Intense Foxp3+ CD25+ regulatory T-cell infiltration is associated with high-grade cutaneous squamous cell carcinoma and counterbalanced by CD8+/Foxp3+ CD25+ ratio

Abstract

Background: Recent reports have revealed the therapeutic potential of cell-mediated immunity in neoplasms such as cutaneous squamous cell carcinoma (SCC).

Objectives: To define the antigenic coexpression of regulatory T cells (Tregs) and plasmacytoid dendritic cells (pDCs) and assess the CD8(+) /Foxp3(+) CD25(+) cell ratio at peritumoral and intratumoral levels in order to investigate a correlation with the aggressiveness of SCC tumours.

Methods: We evaluated the content and distribution of Foxp3(+) CD25(+) Treg and CD123(+) pDC infiltration and assessed CD8(+) /Foxp3(+) CD25(+) cell ratio at peritumoral and intratumoral levels in 40 SCCs (20 well-differentiated, G1; and 20 moderately to poorly differentiated, G2-G3) to investigate a correlation with their aggressiveness. We determined the profiles of Tregs and CD123(+) cells; immunostained for CD4, CD8, CD123, interleukin (IL)-1 and transforming growth factor (TGF)-β1; and unequivocally double stained for Foxp3CD25.
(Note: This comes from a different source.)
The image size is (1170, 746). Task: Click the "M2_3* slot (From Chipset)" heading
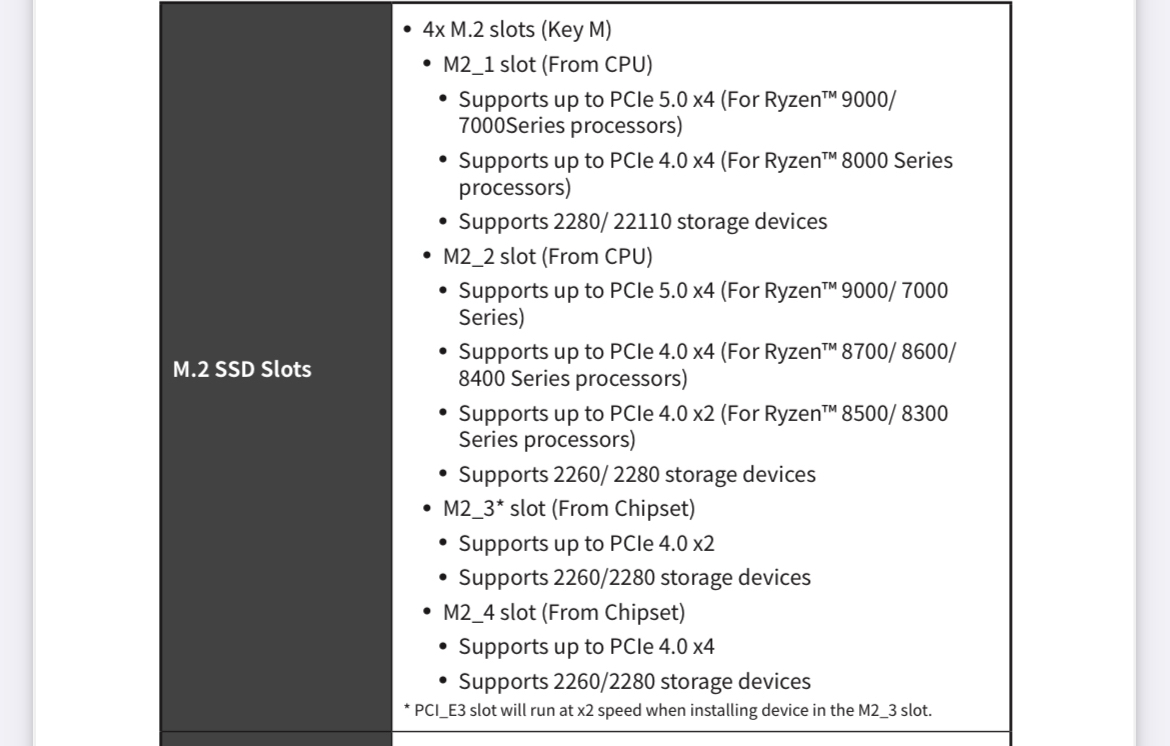pyautogui.click(x=568, y=508)
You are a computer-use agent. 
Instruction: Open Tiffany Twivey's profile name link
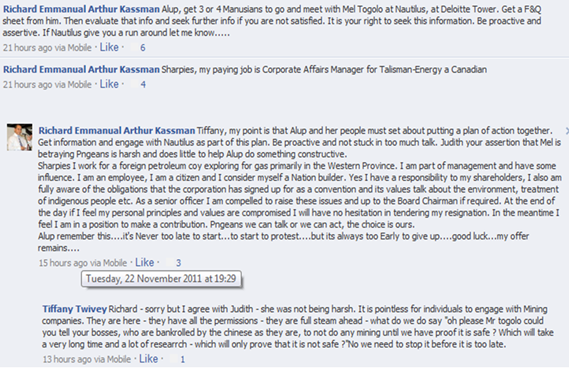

Results: Peritumorally, CD4, CD8 and Foxp3 expression showed no difference between the two groups. CD123(+) cells were fewer in G2-G3 (P = 0·0005), while Foxp3(+) CD25(+) cells were more numerous (P = 0·0005). The Foxp3(+) CD25(+) /Foxp3(+) ratio was higher in G2-G3 cases (P = 0·0005), confirming the trend in this group of activated T lymphocytes towards total Treg Foxp3(+) cells, while the CD8(+) /Foxp3(+) CD25(+) ratio was higher in G1 (P = 0·0005). Intratumorally, CD4(+) and CD8(+) cells infiltrated G2-G3 (P = 0·048) more than G1 (P = 0·004), whereas almost all cells were CD123 negative. Regarding Foxp3CD25, TGF-β1 and IL-10, they were less expressed in G1, whereas they were positive in G2-G3 (P < 0·05). The CD8(+) /Foxp3(+) CD25(+) ratio was similar to that observed in peritumoral infiltration.

Conclusions: Our data suggest that intratumoral recruitment of Tregs, high expression of TGF-β1 and IL-10, almost negative CD123+, and a low CD8(+) /Foxp3(+) CD25(+) T-cell ratio may contribute to the aggressiveness of cutaneous SCC, as already evidenced for other solid tumours.